■ Provided passage
——————

The platter features Cheesy Skillet Meatballs, Nashville Hot boneless wings, Chili Con Queso, Caprese Flatbread, and Mozzarella Sticks. Here’s the thing though — that’s not what we received. We were noticeably lacking in the Mozzarella Stick dept. and instead got a chicken quesadilla and lots of garlic bread on our tray. Hmm. 

Supersaurus Sampler

Some of the items surprised us in a good way! Those rogue quesadillas, for instance, had pico de gallo INSIDE them and a lovely avocado crema on top of them.

Supersaurus Sampler

The flatbread had a decent flavor and tasted pretty fresh. It was better than the Caprese at Pinocchio’s Village Haus in Magic Kingdom, but still not amazing. It did have a handful of peppery arugula and a drizzle of Balsamic glaze on top that helped add some flavor.

Supersaurus Sampler

As for the queso, it was good but tasted just like what you can get in a jar at the grocery store. It didn’t have any heat either which might disappoint some diners.

Supersaurus Sampler

The meatballs were pretty good! They weren’t at all dry and they tasted fine. Like most of the other items, they weren’t anything special but we didn’t mind eating ’em!

Supersaurus Sampler

The wings were our favorite part of the platter because they actually had a SOLID level of heat! We really liked them. Be warned, being “boneless wings” they’re really just popcorn chicken disguised as wings, but they’re yummy AND have a kick! They were served over a handful of onion strings.

Supersaurus Sampler

The garlic bread was…garlic bread. That’s a tough one to mess up, right? Overall, nothing was wildly amazing and everything tasted like something you might eat at a Chilis. If you’re craving generic appetizer food (hey, no shame there!), this will hit the spot!

Supersaurus Sampler

Full yet? Too bad, we’re on to the entrees! One entree we snagged was the Prehistoric Pasta with Chicken for $24.79.

Prehistoric Pasta with Chicken

The dish is listed as alfredo sauce and fettuccine pasta but it also had mushrooms and diced tomatoes.

Prehistoric Pasta with Chicken

This was a VERY generic entree. Honestly, you could have a better alfredo dish at Olive Garden. Or an Applebee’s. Or from a jar of sauce you got from the grocery store. The sauce lacked any strong flavor and the chicken and veggies didn’t do much to help. Everything was cooked well, it was just ultimately very bland.

Prehistoric Pasta with Chicken

Our other entree was the Paleozoic Chicken Sandwich for $19.99.

Paleozoic Chicken Sandwich

The dish is made from grilled marinated chicken breast, bacon, Swiss cheese, pesto mayo, and a sourdough bun.

Paleozoic Chicken Sandwich

Overall, it was a pretty basic chicken sandwich. The chicken was a little dry but the strong flavor of the bacon and pesto mayo helped to combat the dryness. That pesto also gave it a more unique flavor than your typical chicken sammie! It was fine if you’re craving a classic, but again, nothing special.

——————

■ Data provided

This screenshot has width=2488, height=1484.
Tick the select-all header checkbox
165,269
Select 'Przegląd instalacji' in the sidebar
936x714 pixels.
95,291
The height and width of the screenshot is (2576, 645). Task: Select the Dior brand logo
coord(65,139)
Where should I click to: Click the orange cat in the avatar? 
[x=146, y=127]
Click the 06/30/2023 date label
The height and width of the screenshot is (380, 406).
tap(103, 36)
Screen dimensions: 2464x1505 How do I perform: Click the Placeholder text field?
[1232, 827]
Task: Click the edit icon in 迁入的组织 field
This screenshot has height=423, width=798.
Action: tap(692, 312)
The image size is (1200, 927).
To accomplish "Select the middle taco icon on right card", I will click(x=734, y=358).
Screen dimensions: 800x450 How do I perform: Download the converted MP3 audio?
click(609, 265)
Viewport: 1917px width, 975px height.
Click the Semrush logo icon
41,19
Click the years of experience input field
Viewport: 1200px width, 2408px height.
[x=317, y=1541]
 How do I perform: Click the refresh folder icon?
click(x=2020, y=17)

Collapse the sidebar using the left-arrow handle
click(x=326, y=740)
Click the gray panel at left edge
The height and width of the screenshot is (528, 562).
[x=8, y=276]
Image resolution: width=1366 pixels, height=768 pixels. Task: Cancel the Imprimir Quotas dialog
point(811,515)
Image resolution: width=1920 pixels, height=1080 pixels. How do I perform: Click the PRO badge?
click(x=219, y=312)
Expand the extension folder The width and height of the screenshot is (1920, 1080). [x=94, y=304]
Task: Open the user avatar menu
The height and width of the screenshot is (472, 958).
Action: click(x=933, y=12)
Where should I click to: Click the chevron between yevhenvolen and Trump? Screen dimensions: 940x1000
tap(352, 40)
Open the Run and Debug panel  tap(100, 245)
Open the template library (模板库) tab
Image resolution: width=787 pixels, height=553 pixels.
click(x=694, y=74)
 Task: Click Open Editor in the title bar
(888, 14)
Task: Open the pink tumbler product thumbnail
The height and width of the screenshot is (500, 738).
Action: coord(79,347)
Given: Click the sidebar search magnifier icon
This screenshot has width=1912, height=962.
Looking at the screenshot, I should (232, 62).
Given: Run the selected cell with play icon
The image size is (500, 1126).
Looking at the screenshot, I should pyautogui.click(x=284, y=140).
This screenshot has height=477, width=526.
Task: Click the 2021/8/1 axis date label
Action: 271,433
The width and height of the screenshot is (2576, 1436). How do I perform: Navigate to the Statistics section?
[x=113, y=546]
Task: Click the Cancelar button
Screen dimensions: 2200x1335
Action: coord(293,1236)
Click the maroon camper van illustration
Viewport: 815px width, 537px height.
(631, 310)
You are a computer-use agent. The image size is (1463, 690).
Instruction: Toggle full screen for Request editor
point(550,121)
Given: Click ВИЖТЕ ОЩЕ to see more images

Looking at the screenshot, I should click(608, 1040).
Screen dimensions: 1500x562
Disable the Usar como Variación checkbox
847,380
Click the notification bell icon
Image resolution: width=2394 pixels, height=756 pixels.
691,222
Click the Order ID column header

——————

Print, word for word, the part of the restaurant review that opens with the words containing "Overall, it was" and closes with "again, nothing special.". The rows come from a different source than the restaurant review.

■ Final result
Overall, it was a pretty basic chicken sandwich. The chicken was a little dry but the strong flavor of the bacon and pesto mayo helped to combat the dryness. That pesto also gave it a more unique flavor than your typical chicken sammie! It was fine if you’re craving a classic, but again, nothing special.